— Start of Given text —
Same goes with intimacy. When I read a book where the hero and heroine have boinked, you know, the whole world, or had five spouses between them, etc, it’s hard for the author to establish intimacy through sex. Why? Well, they’ve been there, done that. What are they saying that they haven’t said before?
Okay, so what’s an author to do about this? I say what if the hero or heroine was still sleeping around, but there was some OTHER way in which H/h were special to each other? Some other form of intimacy that they bonded over?
You could show it in other ways. Soldiering together could do it. Hurting/caring for each other is a stable trope in fan fic, and it’s divine. I think that would work. Whatever — just as long as the erotic romance authors who violate the promiscuity ‘rule’ makes sure to nail down that special and intimate thing between the two of them in some other way.
These ‘friends’ are learning to view each other as unique. They are having special intimate moments no one else can share. They are building a powerful bond–even without sex.
THAT’s what romance is all about, in my book.
There was this great moment in the movie HER where the main character is in love with an A.I. (an artificial intelligence operating system) named Samantha. They can’t have sex, they can’t physically be together, but it’s okay ’cause they’re in love, and they’re emotionally intimate with each other. Until…
*SPOILER ALERT* Samantha reveals that she’s in love with, oh, 641 other people as well as him. Ptank goes his heart. Not so special or unique is he? They’re intimate–but she’s intimate with many, many, many others as well. He’s not so special after all.
SO. Bring on your sex worker heroines. If she’s forced to do it (like in some Skye Warren books) then it de-facto makes all the men she’s sleeping with un-special and all the sex not intimate. So that’s not really promiscuity, is it? It satisfies the miserable with others rule.
If she is gonna boink others cause that’s how she makes bank — then sex isn’t special to her and they’ll have something else they do with just the two of them together, in private. Something that matters to them both. Something that makes them very close to each other – so close that they’ll never be able go back to just being lovers or just friends.
Then you’ve got a romance cooking, mah friends, and I’d read that puppy, no problem.
I wince a little, because you may not have an erotic romance at this point — unless the sex they have together is radically different and special (or so satisfyingly kinky) compared to the sex she has with other people.
But I mean, it’d have to be different to the point where the sex she’s having with others doesn’t even seem like sex by comparison, like it might as well be fly fishing or something.
Yet I think it can work. In the same way we like the repressed male stripped of his repressive covering, we like the shut-down-miserable-worm heroine who has numbed herself out and removed her mind elsewhere to feel herself suddenly respond, suddenly come alive. We want to see her helplessly reveal herself–her passions, her intimate desires to someone. You CAN do it, I believe, but you just have to do it the right way.
— End of Given text —
— Start of Dataset extract —
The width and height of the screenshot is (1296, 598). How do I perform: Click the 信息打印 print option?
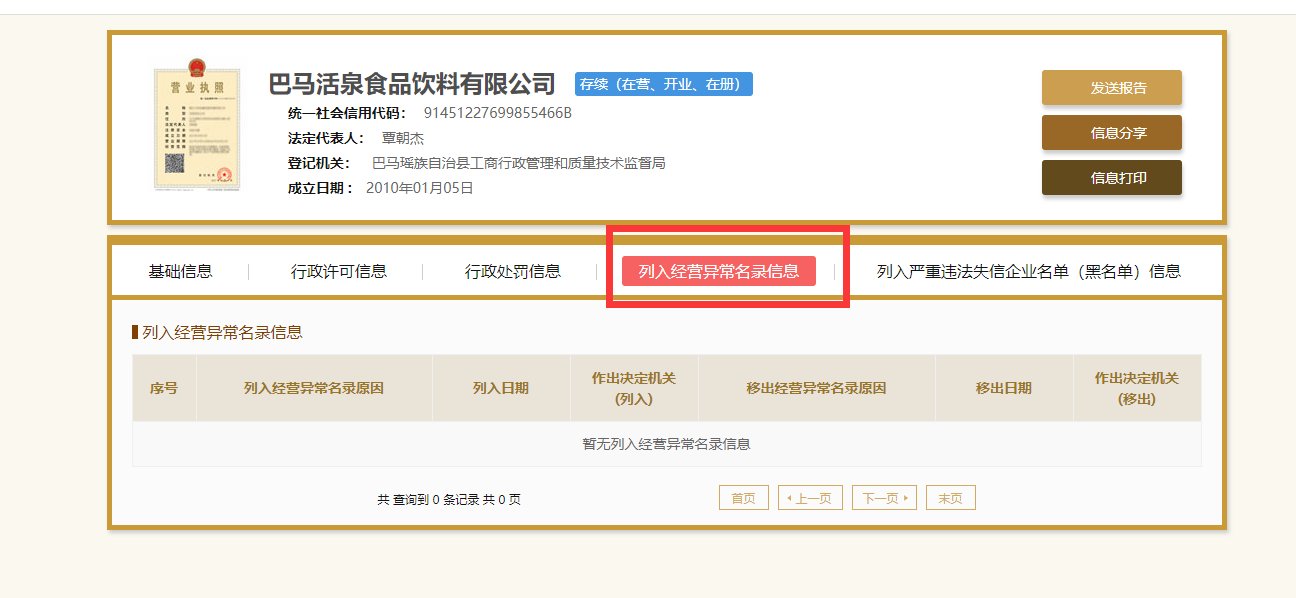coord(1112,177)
— End of Dataset extract —
What is being asked: Can you write out the passage of the piece on intimacy in romance fiction from "If she is gonna" up to and including "fishing or something."?

The solution:
If she is gonna boink others cause that’s how she makes bank — then sex isn’t special to her and they’ll have something else they do with just the two of them together, in private. Something that matters to them both. Something that makes them very close to each other – so close that they’ll never be able go back to just being lovers or just friends.
Then you’ve got a romance cooking, mah friends, and I’d read that puppy, no problem.
I wince a little, because you may not have an erotic romance at this point — unless the sex they have together is radically different and special (or so satisfyingly kinky) compared to the sex she has with other people.
But I mean, it’d have to be different to the point where the sex she’s having with others doesn’t even seem like sex by comparison, like it might as well be fly fishing or something.